DATA FOR THIS EXERCISE
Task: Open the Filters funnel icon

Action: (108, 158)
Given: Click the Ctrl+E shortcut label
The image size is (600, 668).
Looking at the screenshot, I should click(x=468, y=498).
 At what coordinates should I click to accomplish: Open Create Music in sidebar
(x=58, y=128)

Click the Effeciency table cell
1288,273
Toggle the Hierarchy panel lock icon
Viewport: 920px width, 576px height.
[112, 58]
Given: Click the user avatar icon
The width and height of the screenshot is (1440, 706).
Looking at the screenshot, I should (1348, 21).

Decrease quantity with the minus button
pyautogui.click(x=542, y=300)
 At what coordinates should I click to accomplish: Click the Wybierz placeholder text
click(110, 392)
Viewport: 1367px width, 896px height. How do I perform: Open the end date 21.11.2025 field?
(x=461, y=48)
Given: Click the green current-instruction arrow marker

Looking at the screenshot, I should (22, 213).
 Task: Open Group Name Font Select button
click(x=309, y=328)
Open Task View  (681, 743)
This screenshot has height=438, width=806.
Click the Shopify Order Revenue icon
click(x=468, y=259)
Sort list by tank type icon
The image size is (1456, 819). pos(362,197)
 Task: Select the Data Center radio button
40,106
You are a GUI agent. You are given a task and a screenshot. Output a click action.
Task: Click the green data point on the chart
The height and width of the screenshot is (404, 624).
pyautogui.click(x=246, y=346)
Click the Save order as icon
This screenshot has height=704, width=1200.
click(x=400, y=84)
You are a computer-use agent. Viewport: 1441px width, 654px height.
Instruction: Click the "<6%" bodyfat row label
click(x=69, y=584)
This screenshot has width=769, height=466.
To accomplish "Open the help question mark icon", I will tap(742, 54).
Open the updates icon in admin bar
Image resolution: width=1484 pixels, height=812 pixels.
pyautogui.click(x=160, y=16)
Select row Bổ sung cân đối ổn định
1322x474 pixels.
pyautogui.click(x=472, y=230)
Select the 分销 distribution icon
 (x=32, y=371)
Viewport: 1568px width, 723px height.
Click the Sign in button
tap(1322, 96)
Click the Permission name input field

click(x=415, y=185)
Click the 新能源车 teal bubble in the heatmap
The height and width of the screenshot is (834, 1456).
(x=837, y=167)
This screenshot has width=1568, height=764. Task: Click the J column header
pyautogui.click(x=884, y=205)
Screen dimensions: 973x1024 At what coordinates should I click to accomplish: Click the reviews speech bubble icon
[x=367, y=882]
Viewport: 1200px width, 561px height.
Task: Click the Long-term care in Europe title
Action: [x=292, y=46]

TASK ITEM
Your task is to restate, word for word, only those lines above that fall between the line holding "Instruction: Click the" and the line holding "Open the updates icon in admin bar", inclusive.

WRITTEN RESPONSE
Instruction: Click the "<6%" bodyfat row label
click(x=69, y=584)
This screenshot has width=769, height=466.
To accomplish "Open the help question mark icon", I will tap(742, 54).
Open the updates icon in admin bar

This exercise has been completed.